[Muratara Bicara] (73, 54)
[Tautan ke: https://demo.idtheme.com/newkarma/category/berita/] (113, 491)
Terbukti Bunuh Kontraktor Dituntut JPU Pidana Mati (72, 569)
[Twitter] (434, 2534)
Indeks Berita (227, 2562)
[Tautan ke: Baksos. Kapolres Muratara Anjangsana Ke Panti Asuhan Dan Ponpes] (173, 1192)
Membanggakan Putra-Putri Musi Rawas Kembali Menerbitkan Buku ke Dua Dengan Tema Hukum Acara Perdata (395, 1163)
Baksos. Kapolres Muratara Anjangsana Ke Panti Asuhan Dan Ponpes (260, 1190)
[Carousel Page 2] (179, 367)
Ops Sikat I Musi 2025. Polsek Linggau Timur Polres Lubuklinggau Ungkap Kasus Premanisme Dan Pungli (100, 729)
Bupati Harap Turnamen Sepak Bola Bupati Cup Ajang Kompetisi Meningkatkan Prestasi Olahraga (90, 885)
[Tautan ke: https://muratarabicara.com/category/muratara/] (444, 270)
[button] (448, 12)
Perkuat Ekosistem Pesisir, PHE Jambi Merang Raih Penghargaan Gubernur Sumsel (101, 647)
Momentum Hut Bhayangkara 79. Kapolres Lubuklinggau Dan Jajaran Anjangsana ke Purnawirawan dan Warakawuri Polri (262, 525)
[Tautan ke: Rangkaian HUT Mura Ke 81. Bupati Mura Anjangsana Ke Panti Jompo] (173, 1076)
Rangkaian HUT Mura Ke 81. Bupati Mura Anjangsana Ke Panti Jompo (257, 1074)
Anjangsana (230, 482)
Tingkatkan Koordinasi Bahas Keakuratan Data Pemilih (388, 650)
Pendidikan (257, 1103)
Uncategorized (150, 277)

★ ★ ★

**TASK REQUIREMENTS**
Check each line of the entries above, and show every one holding the word "Rangkaian".

**RESULT FOR THIS EXERCISE**
[Tautan ke: Rangkaian HUT Mura Ke 81. Bupati Mura Anjangsana Ke Panti Jompo] (173, 1076)
Rangkaian HUT Mura Ke 81. Bupati Mura Anjangsana Ke Panti Jompo (257, 1074)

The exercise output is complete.